THE DATA section start

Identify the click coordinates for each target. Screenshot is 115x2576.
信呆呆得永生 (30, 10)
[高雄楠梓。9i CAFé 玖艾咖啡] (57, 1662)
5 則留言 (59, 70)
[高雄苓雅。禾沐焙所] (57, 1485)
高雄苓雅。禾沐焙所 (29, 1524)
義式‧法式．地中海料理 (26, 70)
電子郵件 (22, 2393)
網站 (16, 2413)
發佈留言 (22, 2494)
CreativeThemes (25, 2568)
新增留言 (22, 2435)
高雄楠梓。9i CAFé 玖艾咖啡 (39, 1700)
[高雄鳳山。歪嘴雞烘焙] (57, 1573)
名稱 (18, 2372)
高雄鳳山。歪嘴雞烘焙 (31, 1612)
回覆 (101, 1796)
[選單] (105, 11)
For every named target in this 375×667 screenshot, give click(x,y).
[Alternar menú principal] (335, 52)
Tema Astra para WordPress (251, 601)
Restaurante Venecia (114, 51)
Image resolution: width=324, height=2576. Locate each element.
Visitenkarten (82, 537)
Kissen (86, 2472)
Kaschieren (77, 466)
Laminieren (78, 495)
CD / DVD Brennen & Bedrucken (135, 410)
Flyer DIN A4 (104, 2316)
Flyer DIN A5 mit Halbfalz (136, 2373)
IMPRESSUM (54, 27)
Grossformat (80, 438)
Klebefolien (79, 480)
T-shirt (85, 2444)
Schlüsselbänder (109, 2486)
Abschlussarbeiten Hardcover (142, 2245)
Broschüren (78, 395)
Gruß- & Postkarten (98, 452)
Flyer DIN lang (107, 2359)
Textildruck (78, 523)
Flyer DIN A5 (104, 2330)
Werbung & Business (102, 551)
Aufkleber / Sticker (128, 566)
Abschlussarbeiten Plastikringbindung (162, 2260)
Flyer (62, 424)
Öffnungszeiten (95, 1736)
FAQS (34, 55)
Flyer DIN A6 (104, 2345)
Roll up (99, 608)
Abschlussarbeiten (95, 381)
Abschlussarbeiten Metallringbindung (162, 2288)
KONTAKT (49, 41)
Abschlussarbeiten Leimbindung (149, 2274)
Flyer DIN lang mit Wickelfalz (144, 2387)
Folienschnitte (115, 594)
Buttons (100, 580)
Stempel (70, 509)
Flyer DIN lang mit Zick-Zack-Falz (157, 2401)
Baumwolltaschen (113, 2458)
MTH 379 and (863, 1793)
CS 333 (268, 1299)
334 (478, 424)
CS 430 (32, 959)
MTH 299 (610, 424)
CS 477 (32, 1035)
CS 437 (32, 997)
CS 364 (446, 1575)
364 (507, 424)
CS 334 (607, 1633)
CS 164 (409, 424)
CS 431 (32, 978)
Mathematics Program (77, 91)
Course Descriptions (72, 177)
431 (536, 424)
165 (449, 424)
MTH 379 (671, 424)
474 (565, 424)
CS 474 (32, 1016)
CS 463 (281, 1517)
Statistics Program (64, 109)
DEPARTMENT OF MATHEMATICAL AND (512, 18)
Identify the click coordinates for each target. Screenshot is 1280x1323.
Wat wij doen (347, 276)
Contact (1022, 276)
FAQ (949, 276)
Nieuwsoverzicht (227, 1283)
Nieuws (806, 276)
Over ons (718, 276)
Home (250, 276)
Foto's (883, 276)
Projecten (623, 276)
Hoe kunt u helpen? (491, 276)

THE DATA section end

**ACTION ITEM**
If the string "Identify" is in a line of the entries, pick that line out.

**RESULT OF THE TASK**
Identify the click coordinates for each target. Screenshot is 115x2576.
Identify the click coordinates for each target. Screenshot is 1280x1323.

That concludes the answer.